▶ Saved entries
++++

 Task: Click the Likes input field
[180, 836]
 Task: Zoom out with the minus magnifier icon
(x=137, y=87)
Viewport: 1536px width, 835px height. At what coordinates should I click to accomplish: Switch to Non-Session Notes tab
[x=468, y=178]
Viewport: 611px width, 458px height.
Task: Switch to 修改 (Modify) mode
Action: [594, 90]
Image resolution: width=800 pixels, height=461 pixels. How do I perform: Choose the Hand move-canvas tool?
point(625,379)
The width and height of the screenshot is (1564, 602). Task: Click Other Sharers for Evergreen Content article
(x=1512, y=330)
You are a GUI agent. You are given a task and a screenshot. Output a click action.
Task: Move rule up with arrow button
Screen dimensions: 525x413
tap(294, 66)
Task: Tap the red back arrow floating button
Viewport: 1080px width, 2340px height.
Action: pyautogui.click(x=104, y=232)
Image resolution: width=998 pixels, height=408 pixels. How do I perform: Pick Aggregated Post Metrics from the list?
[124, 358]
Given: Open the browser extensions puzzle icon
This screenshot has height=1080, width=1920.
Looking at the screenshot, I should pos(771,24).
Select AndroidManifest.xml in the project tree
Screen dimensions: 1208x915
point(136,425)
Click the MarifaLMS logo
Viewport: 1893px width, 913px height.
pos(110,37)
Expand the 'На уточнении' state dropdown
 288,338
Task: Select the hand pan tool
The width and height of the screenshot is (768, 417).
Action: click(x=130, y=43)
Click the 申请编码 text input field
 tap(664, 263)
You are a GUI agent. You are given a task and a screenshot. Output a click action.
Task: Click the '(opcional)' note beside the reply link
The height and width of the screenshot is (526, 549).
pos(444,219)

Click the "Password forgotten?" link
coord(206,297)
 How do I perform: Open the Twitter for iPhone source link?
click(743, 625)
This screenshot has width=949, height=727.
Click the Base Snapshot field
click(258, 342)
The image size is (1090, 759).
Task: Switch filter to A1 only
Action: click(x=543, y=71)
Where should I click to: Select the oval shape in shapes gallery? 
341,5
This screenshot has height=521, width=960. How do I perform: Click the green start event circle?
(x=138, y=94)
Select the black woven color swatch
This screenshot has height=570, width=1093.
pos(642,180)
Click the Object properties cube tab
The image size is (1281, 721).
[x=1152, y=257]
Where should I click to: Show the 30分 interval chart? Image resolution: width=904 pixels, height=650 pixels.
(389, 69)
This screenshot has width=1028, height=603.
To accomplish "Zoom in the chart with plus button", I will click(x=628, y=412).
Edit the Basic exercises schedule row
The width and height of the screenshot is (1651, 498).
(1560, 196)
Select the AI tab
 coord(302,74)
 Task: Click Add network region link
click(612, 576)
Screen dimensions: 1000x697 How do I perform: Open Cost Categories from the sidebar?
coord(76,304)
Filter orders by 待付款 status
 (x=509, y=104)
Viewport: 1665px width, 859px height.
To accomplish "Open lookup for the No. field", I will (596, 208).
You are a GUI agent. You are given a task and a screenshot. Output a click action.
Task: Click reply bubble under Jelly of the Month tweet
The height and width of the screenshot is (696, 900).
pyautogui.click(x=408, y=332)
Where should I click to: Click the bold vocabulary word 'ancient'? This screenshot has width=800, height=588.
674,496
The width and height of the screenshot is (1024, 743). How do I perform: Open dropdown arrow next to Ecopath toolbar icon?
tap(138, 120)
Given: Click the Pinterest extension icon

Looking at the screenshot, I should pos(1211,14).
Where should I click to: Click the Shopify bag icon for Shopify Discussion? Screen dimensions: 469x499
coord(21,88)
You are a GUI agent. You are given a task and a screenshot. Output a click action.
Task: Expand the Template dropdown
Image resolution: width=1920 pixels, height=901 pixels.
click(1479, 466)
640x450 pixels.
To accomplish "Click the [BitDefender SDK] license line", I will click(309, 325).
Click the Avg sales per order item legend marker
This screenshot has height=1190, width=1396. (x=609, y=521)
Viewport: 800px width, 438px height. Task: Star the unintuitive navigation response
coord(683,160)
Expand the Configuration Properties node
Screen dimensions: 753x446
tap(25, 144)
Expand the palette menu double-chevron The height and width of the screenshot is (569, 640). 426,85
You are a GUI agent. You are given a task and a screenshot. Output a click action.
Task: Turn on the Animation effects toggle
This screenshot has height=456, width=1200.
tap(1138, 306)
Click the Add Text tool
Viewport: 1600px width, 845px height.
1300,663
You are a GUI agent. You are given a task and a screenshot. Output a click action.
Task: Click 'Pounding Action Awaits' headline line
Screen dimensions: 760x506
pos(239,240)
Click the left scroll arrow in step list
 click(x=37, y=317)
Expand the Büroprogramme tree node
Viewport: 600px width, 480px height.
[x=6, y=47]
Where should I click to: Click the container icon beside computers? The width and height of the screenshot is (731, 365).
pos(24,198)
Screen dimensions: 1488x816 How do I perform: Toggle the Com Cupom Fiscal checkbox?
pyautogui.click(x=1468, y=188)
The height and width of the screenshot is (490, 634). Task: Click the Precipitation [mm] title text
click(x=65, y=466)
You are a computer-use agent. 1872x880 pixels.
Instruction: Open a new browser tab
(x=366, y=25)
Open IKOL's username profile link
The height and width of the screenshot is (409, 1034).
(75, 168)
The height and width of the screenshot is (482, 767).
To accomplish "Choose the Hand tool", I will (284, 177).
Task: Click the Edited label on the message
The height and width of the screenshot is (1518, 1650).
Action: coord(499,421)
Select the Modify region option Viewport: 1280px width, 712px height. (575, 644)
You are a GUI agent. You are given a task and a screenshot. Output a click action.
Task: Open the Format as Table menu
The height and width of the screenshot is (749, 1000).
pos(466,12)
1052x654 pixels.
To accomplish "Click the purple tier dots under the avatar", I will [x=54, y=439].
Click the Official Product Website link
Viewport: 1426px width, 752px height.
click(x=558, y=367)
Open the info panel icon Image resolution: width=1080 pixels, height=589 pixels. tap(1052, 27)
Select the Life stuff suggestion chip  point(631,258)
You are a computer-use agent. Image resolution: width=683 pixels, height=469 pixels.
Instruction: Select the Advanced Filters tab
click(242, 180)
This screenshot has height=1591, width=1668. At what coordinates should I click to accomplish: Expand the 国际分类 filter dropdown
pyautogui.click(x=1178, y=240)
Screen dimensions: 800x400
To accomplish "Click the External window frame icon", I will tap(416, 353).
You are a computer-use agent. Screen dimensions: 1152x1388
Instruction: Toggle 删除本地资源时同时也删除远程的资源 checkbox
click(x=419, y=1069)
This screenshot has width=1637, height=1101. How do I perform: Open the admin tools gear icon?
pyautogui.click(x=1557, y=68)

++++

▶ YOUR ASSIGNMENT
Working from the entries above, return all lines that contain "reply".

▶ FINISHED EXERCISE
Task: Click the '(opcional)' note beside the reply link
Task: Click reply bubble under Jelly of the Month tweet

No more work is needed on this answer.